2. Computer B, a computer that can connect to the Internet to download Armory and can transfer the wallet creation software to the USB drive, which is later installed on the offline Computer A. This leads to the online computer hosting the watch-only wallet created by the offline computer to receive bitcoins and broadcasting a transaction after it has been signed by the offline computer.
3. A USB drive, preferably a brand new piece. The USB drive is used to move the Armory wallet management application downloaded from the online computer to the one offline and to store the details of the newly created watch-only wallet and move it to the online computer
Creating a wallet with Armory and receiving bitcoins
Step 1: Copy downloaded Armory wallet installation file onto the USB drive. Use the USB drive to install Armory on the offline computer A. Downloading the Bitcoin Core is not necessary in offline mode.
Step 2: Click on ‘Create Wallet’ button to create a new one. Enter a strong passphrase in the space provided for encryption.
Very important: Make a paper backup of the newly created wallet, preferably multiple copies and store safely.
Change the wallet properties setting to “Create Watching-Only Copy.” Save the file to the USB drive.
Click on ‘Create Paper Backup’, and take a printout or write the displayed info by hand on paper and store in a secure place.
Step 3: The USB containing the key is now moved to the the online computer B which has Armory installed.
On the online computer, click on “Import Wallet” and “Import Wallet from File” and select the watching-only wallet from the USB. Now, the online computer scans the blockchain and displays the watch-only wallet.
On this online computer, click “wallet properties”. Click on “Belongs to:” and check the box that says “This wallet is mine.”
Step 4: Click on Receive Bitcoins after selecting the name of the wallet.

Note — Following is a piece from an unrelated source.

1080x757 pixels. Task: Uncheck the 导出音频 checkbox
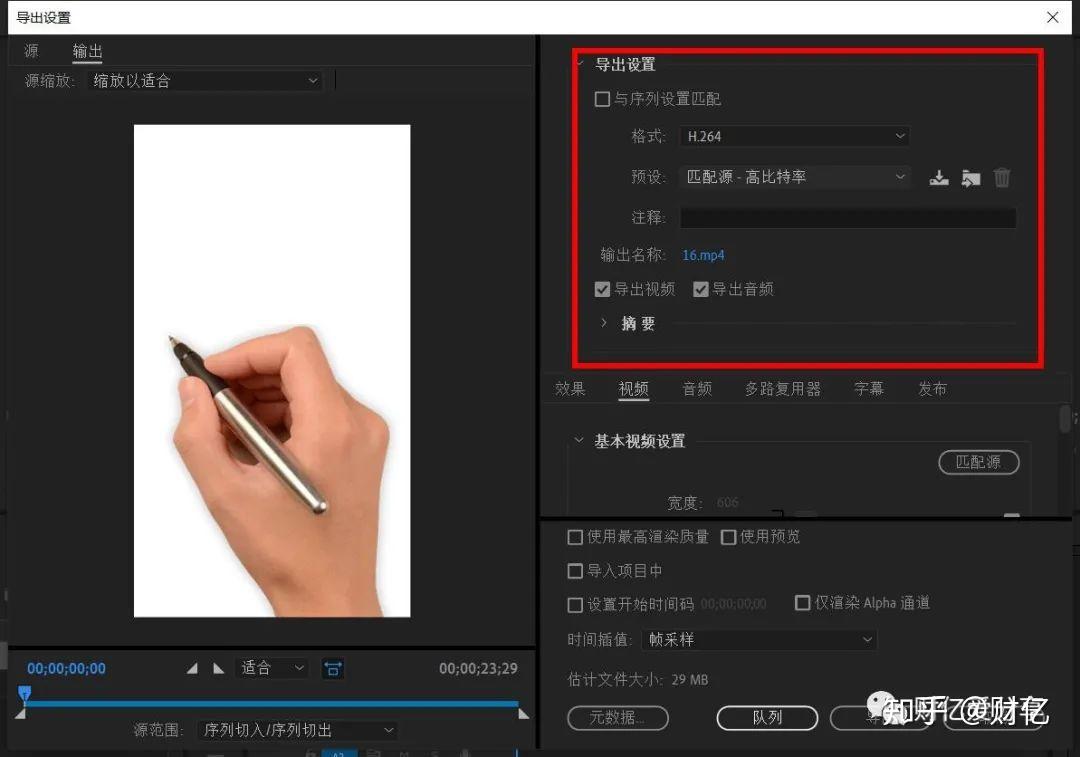point(700,289)
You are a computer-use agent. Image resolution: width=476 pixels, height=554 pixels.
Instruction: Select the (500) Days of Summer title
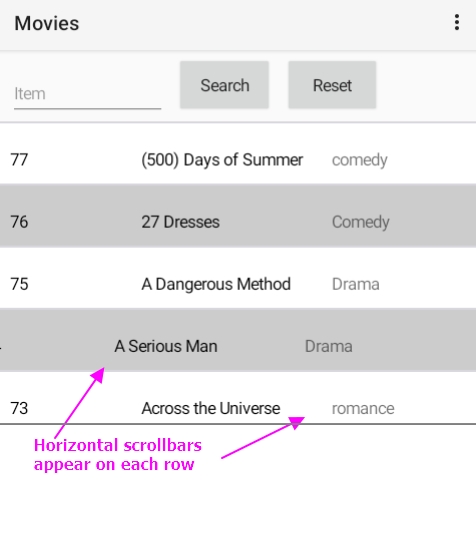pos(222,160)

The public address and the associated QR code are displayed, which can be used to request payment. A clickable link is also provided for convenience.
Sending bitcoins with Armory
As mentioned earlier, the watch-only wallet on the online computer can only receive bitcoins. To send bitcoins, the following steps are taken:
An unsigned transaction is created on the online computer. Click on ‘Create new unsigned transaction’. In the dialog that opens, enter the amount , the receiving address and an optional comment. Click on ‘Create unsigned transaction’. The transaction data is generated and displayed on the screen.
The transactions details are transferred via USB to be securely signed by the offline computer. Choose ‘Offline transactions’ on the offline computer and choose ‘Sign offline transactions’. Load the file from the USB drive. Details regarding the amount and the recipient’s address can be confirmed. Click on ‘Sign transaction’ which requires entering the passphrase that was used to install Armory. Click on ‘Unlock’. You transaction is now signed and you can save the file back to the USB drive.
Open the file from the USB on the online computer and load it. Select the transaction and click on ‘Broadcast’. The transaction is broadcast across the network.
Bitcoins are easy to send and receive, but so far, the real challenge has been to prevent losing them to malicious hacking attempts. Hardware wallets are used for storing the private key of a wallet in a hardware device ensuring that it can never go online. This approach completely eliminates online malware from ever touching the wallet info on the device.
Most popular hardware wallets in the market are
Trezor – a single purpose mini computer to make secure bitcoin transactions, even on a compromised or vulnerable computer. It holds the private key to sign transactions. Each Trezor has a PIN code and cannot be used even if it is stolen.
Pi wallet – The Pi-Wallet combines features of the Armory bitcoin client like offline transaction signing with a small computer such as a Raspberry Pi.
BitSafe – BitSafe provides multisignature support. It is waterproof and comes with a QR Code scan camera.
Hardbit – This device works both online as a payment solution and offline as a storage device. To receive payments, a payment request can be scanned and QR code generated.